• [Work request]:
All lines with the word "Task" in the material below are required.

• [Information]:

►

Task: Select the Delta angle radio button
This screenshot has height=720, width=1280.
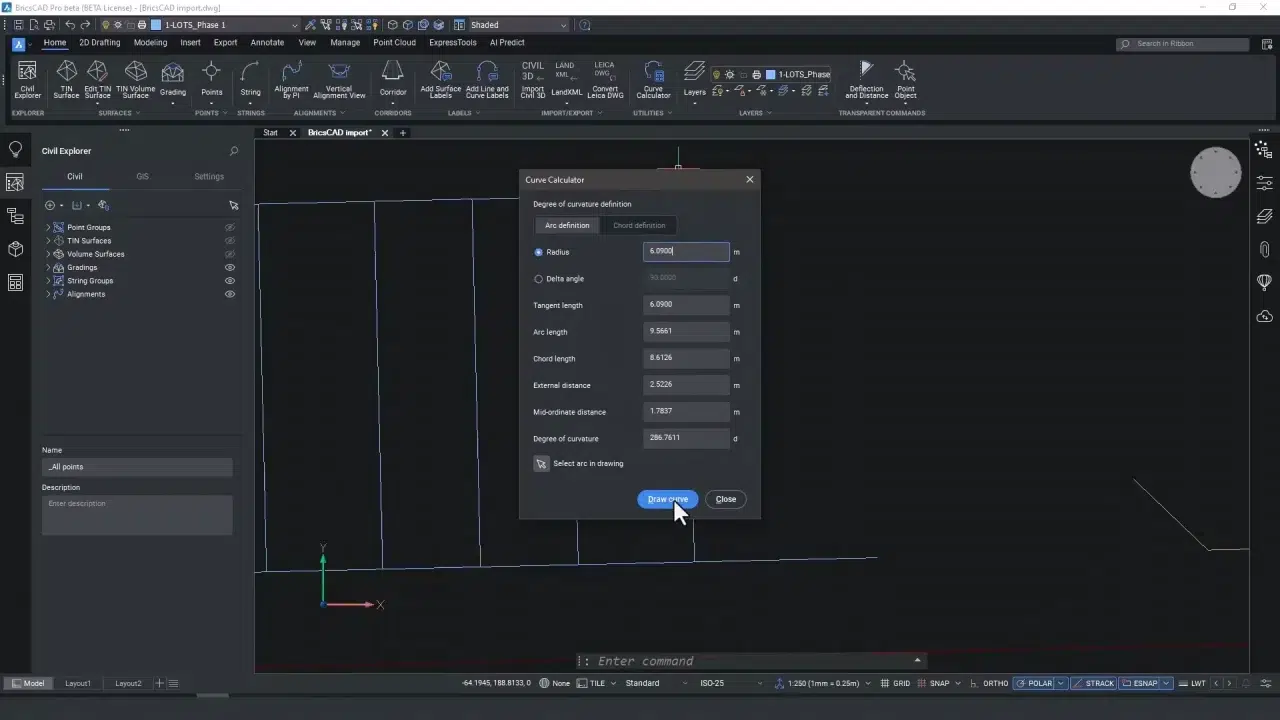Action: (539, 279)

◄
►

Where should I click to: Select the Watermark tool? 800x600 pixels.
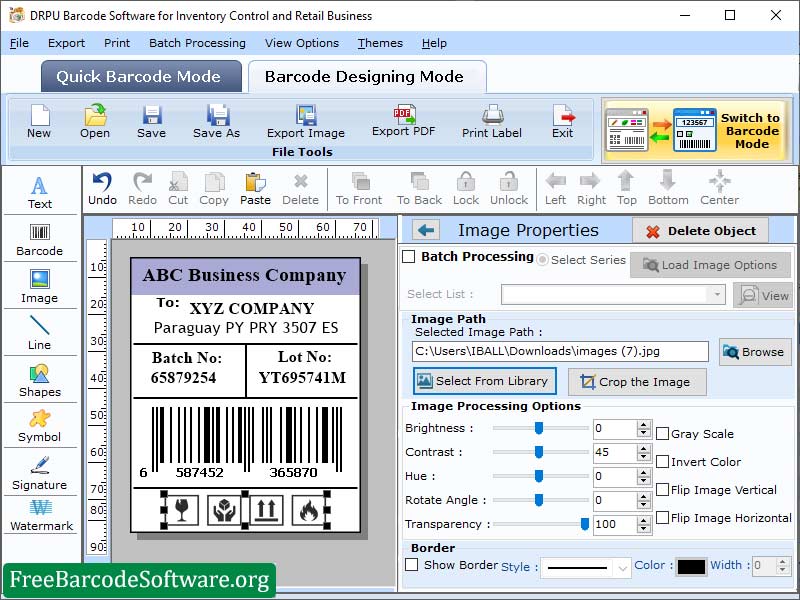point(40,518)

◄
►

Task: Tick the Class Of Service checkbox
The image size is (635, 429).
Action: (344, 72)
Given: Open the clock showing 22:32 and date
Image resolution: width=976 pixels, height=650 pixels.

◄

• [Exercise output]:
Task: Select the Delta angle radio button
Task: Tick the Class Of Service checkbox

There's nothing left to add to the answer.